Outgoing ABC managing director, Mark Scott, has signalled he remains open to “big jobs and big opportunities”, as he departs after a decade at the helm of the public broadcaster.

Scott: there will be consequence if funding is not renewed.

Scott: there will be consequences if news funding is not renewed.

In a wide-ranging interview with Media Watch host, Paul Barry, last night, the 54-year-old managing director spoke about the challenges facing all media, criticisms of political bias and warned of “significant job losses” if the Coalition government failed to renew the additional news funding it received in 2013 under Labor.

On the question of his own future, Scott told Barry:” I’m going to take a break for a while. I have had some good advice on this – it is time to take a break to pause and to reflect – I hope that there are still big jobs and big opportunities that lie ahead for me but at the moment I’m not sure what they are.”

However, the ABC honcho also made clear his time in the role was not yet over, pushing the government to renew funding for its news division and warning that 10% of the news budget was at stake.

“We got given extra funding to invest more in our news services and I think we have spent that money well,” said Scott. “We created a bunch of local websites, created a team of investigative reporters, and more investment in regional areas, so that funding is up at the moment and if it doesn’t get renewed then there will be significant job losses that may go through all the way to programming.

“What is at risk is 10% of our news budget, and I have said to Canberra there clearly will be consequences to news and programming if that money doesn’t come back.”

Scott also addressed criticisms from the right of the political spectrum – particularly from News Corp – that the ABC had become too big and too powerful in the digital space.

“The ABC was never set up to do the things that others wouldn’t do.
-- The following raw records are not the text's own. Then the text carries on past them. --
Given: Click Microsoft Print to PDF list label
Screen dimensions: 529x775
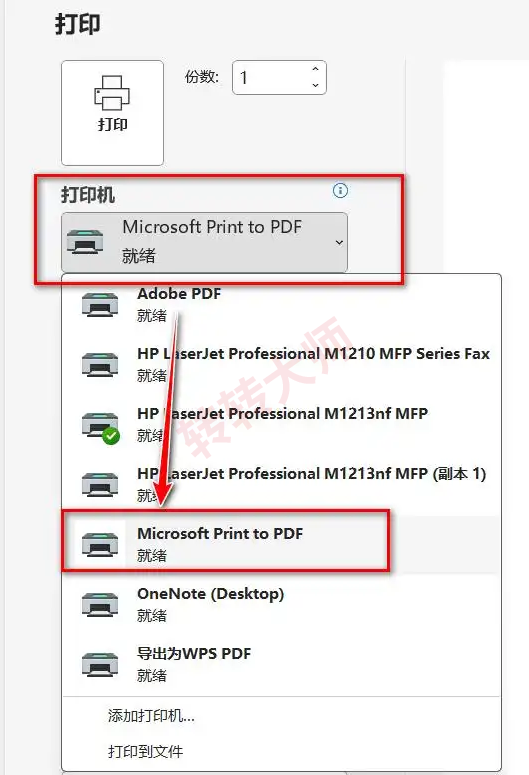Looking at the screenshot, I should [x=220, y=534].

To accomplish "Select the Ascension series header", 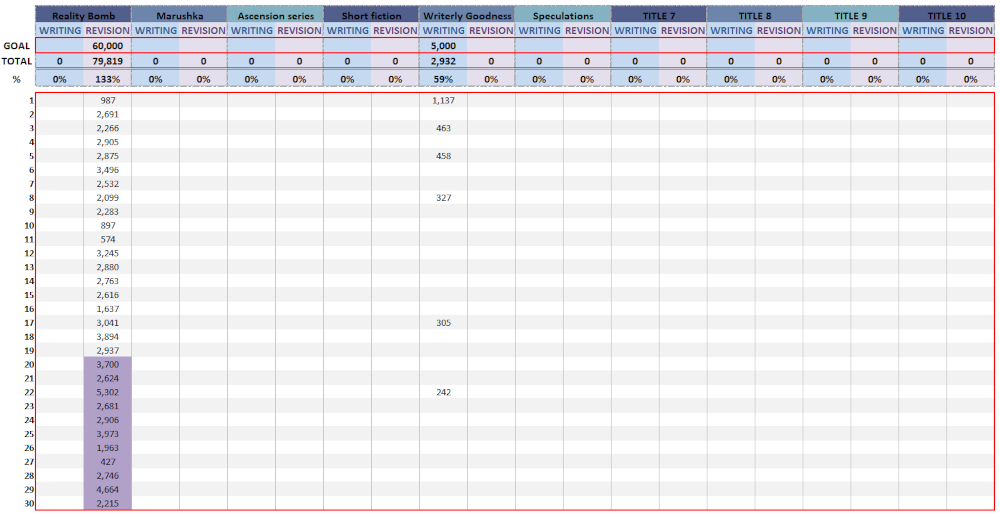I will pos(275,16).
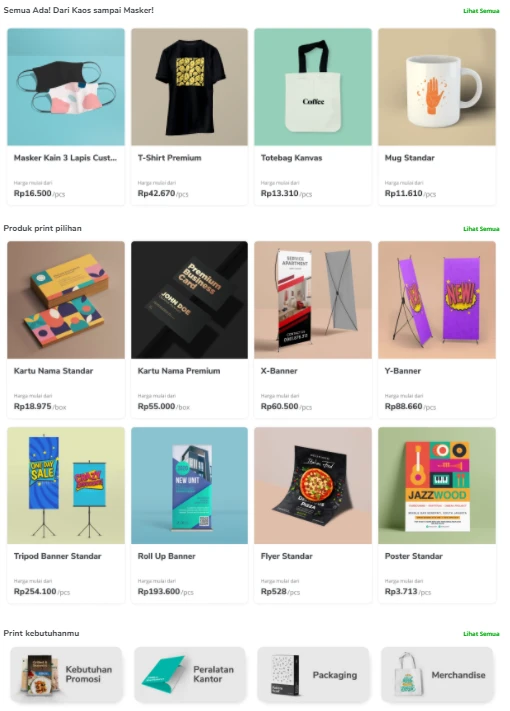Open the Flyer Standar pizza image
Image resolution: width=510 pixels, height=711 pixels.
point(313,485)
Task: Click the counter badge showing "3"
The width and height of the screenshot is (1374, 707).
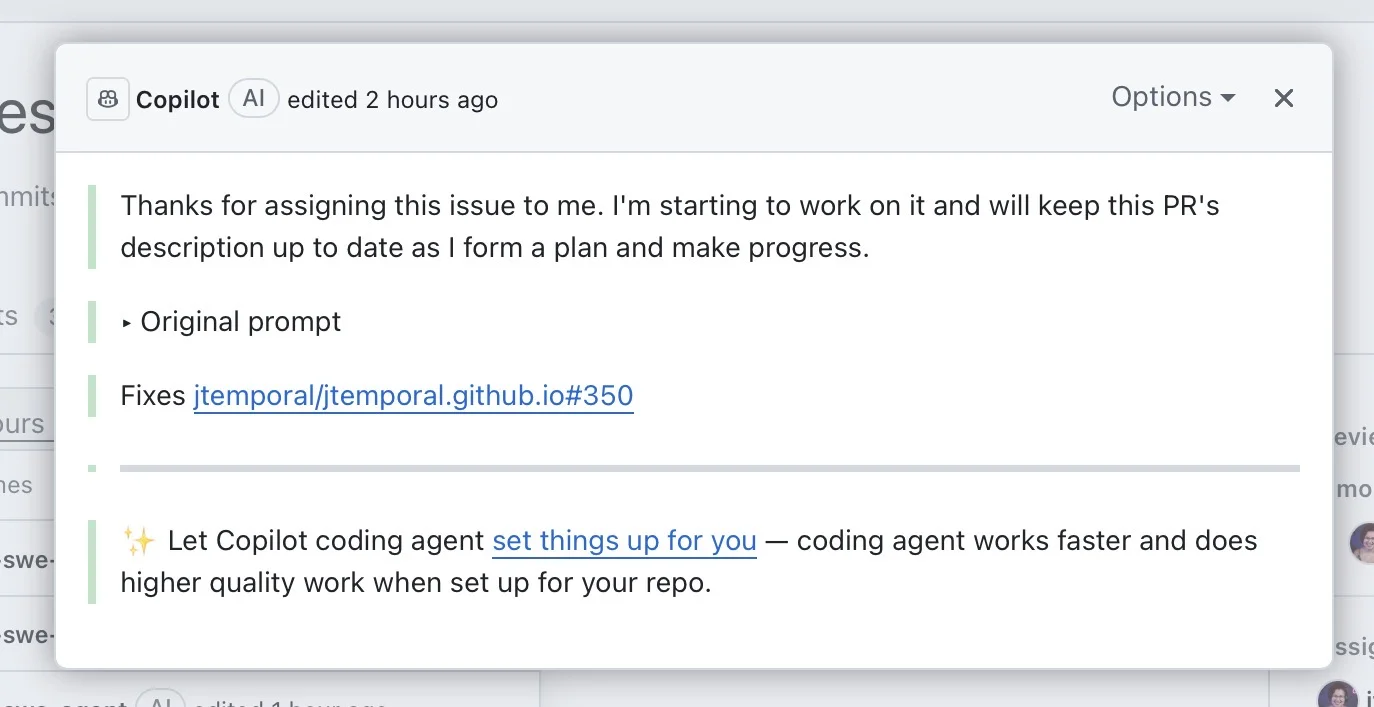Action: click(x=52, y=316)
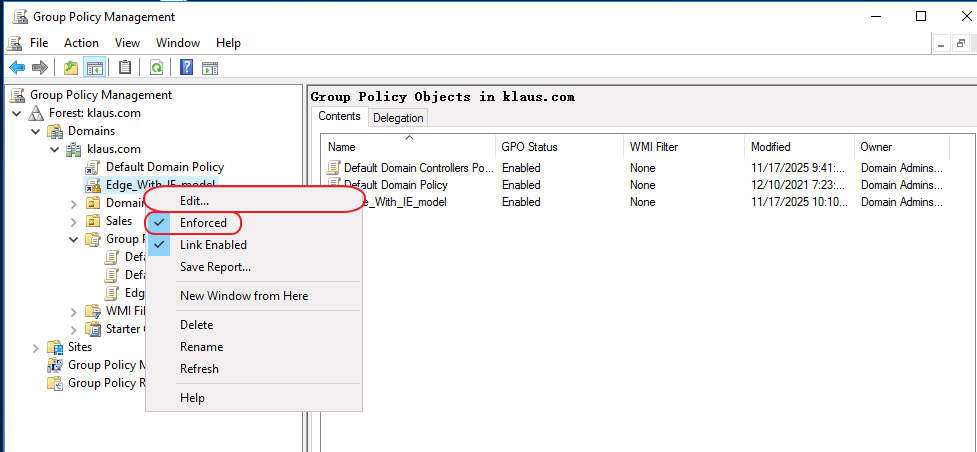
Task: Click the Sites folder icon in tree
Action: coord(55,347)
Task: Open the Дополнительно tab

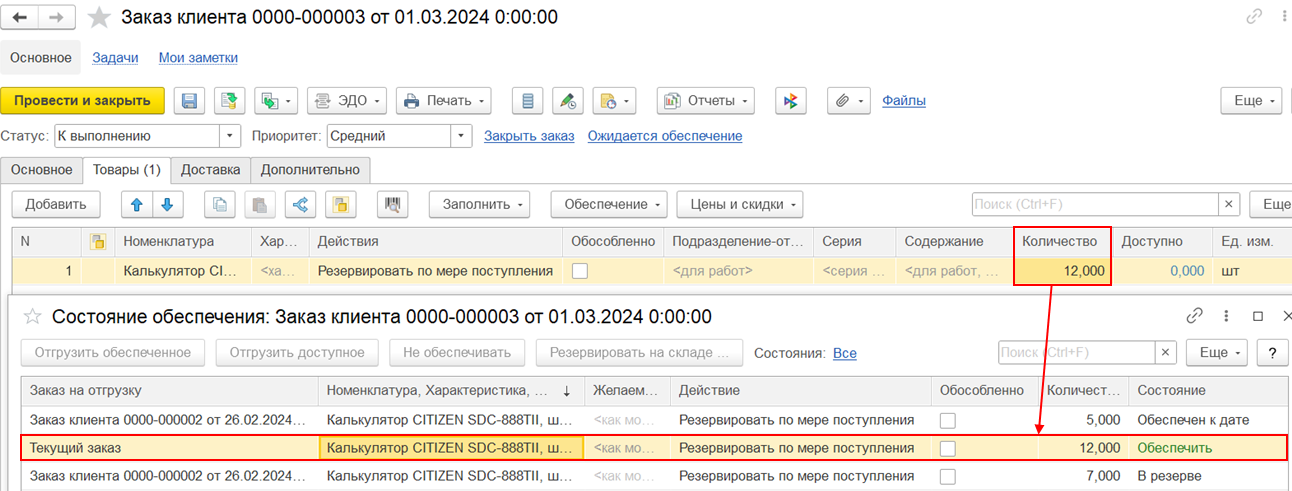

If you look at our charter it talks about doing programming of wide appeal and specialist interest,” said Scott.

“The problems that newspapers face have nothing to do with the ABC or public broadcasters…”

Challenged on this by host Paul Barry, who questioned if the ABC’s free online content helped undermine the paywalls of News Corp and Fairfax, Scott responded: “Let’s look at that they have two challenges: one is what has happened to their advertising and their advertising has disappeared – not to the ABC, we don’t take a dollar of that – it is disappearing to Facebook, to Google, to Apple to all the choices that advertisers have now – that has nothing to do with the ABC.

“When it comes to paywalls newspapers are being challenged about getting people to pay for content but it’s not because there is a public broadcaster in the market. It is because there are hundreds of millions of free websites that are offering content without charging for it, including so many news services.

The Media Watch host noted the ABC was the third most read news website in Australia and questioned whether it was a “big competitor”.

Scott also addressed criticism that the ABC is left-leaning and that its news priorities are not always aligned with middle Australia.

Said the ABC boss: “We have worked hard on that over the years… we are not the least bit complacent about it. I think the answer, in truth, is that we do very well most of the time but we are probably not as good as we would always like to be.

“At times we will fall short, at times humans exercising real judgment in front of a live microphone will make errors and we have to accept that and I think the public is very understanding of that.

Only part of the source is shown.